Objective> Lay out the items from the line containing "どのボディワークをやっても成功する土台とは？ (1122, 453)" through the line containing "About (653, 19)", both included, as a Markdown table with the columns "Row" and "Item", skipping any blank lines.

Data in this exercise>

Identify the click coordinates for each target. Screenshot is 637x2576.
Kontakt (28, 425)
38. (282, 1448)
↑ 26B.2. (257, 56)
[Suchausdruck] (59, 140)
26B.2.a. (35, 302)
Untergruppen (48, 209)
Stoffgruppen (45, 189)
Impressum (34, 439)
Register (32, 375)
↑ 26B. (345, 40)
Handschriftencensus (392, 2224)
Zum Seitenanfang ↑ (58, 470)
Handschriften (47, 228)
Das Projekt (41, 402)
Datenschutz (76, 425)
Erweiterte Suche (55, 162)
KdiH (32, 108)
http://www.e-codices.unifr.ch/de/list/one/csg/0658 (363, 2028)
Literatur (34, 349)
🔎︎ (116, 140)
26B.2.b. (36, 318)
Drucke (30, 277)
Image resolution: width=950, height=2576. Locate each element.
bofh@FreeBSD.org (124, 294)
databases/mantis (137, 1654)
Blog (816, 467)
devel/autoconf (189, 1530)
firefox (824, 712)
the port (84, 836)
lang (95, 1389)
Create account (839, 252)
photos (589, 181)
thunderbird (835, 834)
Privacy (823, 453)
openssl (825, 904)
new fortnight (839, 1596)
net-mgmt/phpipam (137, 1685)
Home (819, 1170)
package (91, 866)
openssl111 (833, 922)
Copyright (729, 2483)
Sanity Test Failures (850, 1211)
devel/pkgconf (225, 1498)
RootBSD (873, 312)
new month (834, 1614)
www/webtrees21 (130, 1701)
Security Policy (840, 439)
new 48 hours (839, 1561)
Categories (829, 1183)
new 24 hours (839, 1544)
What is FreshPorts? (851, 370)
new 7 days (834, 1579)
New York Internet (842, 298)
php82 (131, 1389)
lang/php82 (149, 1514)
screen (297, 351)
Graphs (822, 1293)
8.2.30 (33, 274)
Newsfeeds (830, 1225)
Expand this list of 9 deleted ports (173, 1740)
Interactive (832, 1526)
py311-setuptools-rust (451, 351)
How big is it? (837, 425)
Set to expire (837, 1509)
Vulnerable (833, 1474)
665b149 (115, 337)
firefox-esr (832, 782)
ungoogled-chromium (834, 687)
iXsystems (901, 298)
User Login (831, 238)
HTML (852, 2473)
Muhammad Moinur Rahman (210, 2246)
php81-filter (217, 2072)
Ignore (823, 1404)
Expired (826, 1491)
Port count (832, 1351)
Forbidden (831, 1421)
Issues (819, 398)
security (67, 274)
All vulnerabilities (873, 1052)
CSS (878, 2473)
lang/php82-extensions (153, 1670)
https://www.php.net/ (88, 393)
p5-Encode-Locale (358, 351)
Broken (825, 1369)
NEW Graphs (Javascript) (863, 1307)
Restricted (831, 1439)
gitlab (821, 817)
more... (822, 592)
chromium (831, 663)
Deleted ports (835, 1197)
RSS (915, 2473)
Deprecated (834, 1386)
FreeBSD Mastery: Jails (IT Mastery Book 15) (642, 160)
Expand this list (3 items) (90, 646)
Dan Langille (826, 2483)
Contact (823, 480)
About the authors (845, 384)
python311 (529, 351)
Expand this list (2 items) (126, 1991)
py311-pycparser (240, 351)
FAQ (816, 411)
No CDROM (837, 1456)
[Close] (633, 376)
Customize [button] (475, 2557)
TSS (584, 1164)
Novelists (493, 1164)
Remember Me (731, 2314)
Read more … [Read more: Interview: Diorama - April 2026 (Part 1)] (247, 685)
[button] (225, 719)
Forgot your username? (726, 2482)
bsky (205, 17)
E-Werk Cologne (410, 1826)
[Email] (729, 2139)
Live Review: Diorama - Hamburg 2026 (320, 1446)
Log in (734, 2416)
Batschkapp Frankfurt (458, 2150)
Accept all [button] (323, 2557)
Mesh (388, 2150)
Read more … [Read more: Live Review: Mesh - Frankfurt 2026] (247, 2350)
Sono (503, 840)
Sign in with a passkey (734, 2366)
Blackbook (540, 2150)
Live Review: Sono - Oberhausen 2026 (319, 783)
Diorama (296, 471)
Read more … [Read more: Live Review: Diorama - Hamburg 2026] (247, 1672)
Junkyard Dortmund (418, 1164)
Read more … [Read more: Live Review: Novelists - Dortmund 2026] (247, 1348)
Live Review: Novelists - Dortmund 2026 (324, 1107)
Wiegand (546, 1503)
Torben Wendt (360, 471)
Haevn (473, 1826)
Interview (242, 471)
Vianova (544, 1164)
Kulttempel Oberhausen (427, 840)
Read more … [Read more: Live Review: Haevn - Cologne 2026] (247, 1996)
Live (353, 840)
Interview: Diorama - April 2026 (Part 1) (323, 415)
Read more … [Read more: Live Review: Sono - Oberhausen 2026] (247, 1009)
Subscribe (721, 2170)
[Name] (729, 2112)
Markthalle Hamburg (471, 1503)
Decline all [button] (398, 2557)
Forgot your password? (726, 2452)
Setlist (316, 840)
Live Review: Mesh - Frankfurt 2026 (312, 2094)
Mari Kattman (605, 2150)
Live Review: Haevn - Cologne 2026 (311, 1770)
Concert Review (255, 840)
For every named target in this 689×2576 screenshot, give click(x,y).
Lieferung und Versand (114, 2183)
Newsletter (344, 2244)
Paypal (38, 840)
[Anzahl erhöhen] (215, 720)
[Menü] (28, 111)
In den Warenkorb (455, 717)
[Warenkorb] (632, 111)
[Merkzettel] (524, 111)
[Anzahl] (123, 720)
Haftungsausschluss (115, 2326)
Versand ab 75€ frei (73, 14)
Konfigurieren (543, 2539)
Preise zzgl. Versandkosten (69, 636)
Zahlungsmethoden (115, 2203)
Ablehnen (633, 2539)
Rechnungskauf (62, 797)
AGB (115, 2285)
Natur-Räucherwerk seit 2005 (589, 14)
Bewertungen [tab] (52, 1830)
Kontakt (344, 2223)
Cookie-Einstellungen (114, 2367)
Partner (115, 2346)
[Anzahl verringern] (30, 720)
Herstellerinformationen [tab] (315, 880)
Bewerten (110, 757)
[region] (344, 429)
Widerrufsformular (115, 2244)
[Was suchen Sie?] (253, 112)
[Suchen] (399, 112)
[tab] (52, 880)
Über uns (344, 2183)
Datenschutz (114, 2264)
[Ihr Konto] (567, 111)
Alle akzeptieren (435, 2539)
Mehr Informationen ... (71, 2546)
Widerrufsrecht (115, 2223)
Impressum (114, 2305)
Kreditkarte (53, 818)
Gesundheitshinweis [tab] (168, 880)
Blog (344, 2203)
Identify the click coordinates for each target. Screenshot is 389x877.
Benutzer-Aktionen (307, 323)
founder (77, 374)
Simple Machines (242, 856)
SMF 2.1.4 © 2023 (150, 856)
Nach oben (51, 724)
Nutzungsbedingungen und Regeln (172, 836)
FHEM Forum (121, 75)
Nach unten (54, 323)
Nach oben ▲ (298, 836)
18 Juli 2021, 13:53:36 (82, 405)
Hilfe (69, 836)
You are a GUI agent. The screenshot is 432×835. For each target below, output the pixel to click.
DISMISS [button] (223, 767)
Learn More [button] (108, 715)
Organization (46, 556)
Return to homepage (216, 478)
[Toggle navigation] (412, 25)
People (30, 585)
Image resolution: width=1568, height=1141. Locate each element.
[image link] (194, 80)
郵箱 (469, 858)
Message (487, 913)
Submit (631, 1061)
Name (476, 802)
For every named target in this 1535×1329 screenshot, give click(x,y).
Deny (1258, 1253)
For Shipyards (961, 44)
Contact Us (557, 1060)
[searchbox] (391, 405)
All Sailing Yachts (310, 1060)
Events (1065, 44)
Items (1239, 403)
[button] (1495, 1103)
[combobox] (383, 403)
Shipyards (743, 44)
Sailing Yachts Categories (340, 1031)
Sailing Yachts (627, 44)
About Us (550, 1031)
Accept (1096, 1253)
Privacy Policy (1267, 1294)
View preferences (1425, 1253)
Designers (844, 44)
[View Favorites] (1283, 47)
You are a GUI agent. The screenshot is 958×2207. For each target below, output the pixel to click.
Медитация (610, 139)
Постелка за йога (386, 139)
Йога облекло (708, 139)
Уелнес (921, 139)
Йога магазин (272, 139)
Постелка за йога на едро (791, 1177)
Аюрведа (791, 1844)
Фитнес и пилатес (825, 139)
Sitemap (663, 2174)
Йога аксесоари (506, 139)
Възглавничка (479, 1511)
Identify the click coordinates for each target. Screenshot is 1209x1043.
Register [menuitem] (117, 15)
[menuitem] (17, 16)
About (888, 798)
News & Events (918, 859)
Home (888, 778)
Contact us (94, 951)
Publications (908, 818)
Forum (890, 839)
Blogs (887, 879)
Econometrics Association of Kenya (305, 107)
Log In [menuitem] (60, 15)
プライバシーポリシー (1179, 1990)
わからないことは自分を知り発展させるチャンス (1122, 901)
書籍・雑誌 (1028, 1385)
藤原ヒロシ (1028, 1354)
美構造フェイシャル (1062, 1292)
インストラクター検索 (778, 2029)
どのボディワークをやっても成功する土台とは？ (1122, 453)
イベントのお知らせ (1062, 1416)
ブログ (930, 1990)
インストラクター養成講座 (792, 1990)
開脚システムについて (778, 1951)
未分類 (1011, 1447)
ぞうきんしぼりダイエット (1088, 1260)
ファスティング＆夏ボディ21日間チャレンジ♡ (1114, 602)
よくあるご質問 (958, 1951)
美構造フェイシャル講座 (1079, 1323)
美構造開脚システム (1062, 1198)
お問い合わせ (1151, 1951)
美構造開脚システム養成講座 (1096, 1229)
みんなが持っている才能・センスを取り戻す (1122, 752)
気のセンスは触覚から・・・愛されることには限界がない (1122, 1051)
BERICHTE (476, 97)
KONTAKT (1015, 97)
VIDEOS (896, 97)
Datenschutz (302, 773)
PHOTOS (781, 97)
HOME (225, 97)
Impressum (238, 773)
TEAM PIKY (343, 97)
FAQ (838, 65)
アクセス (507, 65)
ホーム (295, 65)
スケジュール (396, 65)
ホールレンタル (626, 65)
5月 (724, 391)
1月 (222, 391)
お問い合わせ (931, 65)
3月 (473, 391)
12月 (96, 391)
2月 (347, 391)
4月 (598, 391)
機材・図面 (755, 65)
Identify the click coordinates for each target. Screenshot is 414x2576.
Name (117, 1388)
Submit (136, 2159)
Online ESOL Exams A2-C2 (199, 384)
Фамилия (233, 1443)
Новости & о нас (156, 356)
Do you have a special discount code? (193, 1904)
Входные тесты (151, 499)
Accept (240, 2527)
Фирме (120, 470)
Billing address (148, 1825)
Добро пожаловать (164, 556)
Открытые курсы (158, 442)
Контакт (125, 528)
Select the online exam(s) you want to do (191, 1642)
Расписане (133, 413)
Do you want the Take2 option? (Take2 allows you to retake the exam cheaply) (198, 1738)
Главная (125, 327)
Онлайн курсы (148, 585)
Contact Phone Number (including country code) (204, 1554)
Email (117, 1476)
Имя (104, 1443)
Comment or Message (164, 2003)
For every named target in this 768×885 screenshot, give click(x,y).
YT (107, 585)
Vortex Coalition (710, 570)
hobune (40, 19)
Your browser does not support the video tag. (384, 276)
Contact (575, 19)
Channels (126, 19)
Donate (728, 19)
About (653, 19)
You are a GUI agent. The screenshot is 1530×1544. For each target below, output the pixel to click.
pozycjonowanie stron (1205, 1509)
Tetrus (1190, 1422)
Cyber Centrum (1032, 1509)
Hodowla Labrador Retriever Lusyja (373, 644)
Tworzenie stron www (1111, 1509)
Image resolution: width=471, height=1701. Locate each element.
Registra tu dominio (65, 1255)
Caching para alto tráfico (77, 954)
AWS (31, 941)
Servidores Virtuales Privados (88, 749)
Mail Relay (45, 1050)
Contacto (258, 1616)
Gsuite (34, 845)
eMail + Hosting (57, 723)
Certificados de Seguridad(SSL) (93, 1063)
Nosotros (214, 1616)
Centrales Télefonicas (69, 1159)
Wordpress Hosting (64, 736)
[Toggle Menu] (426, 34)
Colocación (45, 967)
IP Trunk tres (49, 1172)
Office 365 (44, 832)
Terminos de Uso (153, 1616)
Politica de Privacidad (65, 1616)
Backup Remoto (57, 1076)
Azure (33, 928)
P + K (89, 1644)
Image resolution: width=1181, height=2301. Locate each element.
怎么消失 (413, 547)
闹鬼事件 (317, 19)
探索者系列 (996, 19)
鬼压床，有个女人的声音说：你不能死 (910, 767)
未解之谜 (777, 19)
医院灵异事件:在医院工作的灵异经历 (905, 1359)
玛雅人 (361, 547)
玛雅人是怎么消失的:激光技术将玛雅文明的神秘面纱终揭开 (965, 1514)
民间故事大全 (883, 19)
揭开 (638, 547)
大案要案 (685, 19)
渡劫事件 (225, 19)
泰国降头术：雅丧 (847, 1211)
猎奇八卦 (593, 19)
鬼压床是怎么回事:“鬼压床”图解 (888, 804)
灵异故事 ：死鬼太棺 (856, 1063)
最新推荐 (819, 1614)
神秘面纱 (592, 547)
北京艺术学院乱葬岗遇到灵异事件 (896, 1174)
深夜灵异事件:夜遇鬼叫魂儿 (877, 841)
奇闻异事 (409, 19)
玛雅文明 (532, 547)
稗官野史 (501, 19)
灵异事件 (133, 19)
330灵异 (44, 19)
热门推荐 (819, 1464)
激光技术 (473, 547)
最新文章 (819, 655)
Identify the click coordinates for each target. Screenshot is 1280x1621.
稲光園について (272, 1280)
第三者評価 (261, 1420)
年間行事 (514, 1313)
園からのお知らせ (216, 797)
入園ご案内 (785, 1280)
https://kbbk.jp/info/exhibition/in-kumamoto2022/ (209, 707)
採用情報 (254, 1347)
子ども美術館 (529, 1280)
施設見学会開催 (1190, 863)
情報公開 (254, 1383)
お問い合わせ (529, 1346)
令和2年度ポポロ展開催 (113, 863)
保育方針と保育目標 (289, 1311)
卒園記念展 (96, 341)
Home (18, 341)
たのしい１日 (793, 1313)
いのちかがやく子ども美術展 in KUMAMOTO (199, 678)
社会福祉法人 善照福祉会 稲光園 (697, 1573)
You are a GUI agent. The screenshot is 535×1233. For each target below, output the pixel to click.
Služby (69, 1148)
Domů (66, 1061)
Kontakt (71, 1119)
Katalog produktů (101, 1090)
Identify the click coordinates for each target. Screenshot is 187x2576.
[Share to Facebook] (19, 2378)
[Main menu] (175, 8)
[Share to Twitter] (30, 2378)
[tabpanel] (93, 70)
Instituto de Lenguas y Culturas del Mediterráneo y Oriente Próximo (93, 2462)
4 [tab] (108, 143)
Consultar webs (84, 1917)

Task solution>
| Row | Item |
|---|---|
| 1 | どのボディワークをやっても成功する土台とは？ (1122, 453) |
| 2 | イベントのお知らせ (1062, 1416) |
| 3 | ブログ (930, 1990) |
| 4 | インストラクター養成講座 (792, 1990) |
| 5 | 開脚システムについて (778, 1951) |
| 6 | 未分類 (1011, 1447) |
| 7 | ぞうきんしぼりダイエット (1088, 1260) |
| 8 | ファスティング＆夏ボディ21日間チャレンジ♡ (1114, 602) |
| 9 | よくあるご質問 (958, 1951) |
| 10 | 美構造フェイシャル講座 (1079, 1323) |
| 11 | 美構造開脚システム (1062, 1198) |
| 12 | お問い合わせ (1151, 1951) |
| 13 | 美構造開脚システム養成講座 (1096, 1229) |
| 14 | みんなが持っている才能・センスを取り戻す (1122, 752) |
| 15 | 気のセンスは触覚から・・・愛されることには限界がない (1122, 1051) |
| 16 | BERICHTE (476, 97) |
| 17 | KONTAKT (1015, 97) |
| 18 | VIDEOS (896, 97) |
| 19 | Datenschutz (302, 773) |
| 20 | PHOTOS (781, 97) |
| 21 | HOME (225, 97) |
| 22 | Impressum (238, 773) |
| 23 | TEAM PIKY (343, 97) |
| 24 | FAQ (838, 65) |
| 25 | アクセス (507, 65) |
| 26 | ホーム (295, 65) |
| 27 | スケジュール (396, 65) |
| 28 | ホールレンタル (626, 65) |
| 29 | 5月 (724, 391) |
| 30 | 1月 (222, 391) |
| 31 | お問い合わせ (931, 65) |
| 32 | 3月 (473, 391) |
| 33 | 12月 (96, 391) |
| 34 | 2月 (347, 391) |
| 35 | 4月 (598, 391) |
| 36 | 機材・図面 (755, 65) |
| 37 | Identify the click coordinates for each target. Screenshot is 414x2576. |
| 38 | Name (117, 1388) |
| 39 | Submit (136, 2159) |
| 40 | Online ESOL Exams A2-C2 (199, 384) |
| 41 | Фамилия (233, 1443) |
| 42 | Новости & о нас (156, 356) |
| 43 | Do you have a special discount code? (193, 1904) |
| 44 | Входные тесты (151, 499) |
| 45 | Accept (240, 2527) |
| 46 | Фирме (120, 470) |
| 47 | Billing address (148, 1825) |
| 48 | Добро пожаловать (164, 556) |
| 49 | Открытые курсы (158, 442) |
| 50 | Контакт (125, 528) |
| 51 | Select the online exam(s) you want to do (191, 1642) |
| 52 | Расписане (133, 413) |
| 53 | Do you want the Take2 option? (Take2 allows you to retake the exam cheaply) (198, 1738) |
| 54 | Главная (125, 327) |
| 55 | Онлайн курсы (148, 585) |
| 56 | Contact Phone Number (including country code) (204, 1554) |
| 57 | Email (117, 1476) |
| 58 | Имя (104, 1443) |
| 59 | Comment or Message (164, 2003) |
| 60 | For every named target in this 768×885 screenshot, give click(x,y). |
| 61 | YT (107, 585) |
| 62 | Vortex Coalition (710, 570) |
| 63 | hobune (40, 19) |
| 64 | Your browser does not support the video tag. (384, 276) |
| 65 | Contact (575, 19) |
| 66 | Channels (126, 19) |
| 67 | Donate (728, 19) |
| 68 | About (653, 19) |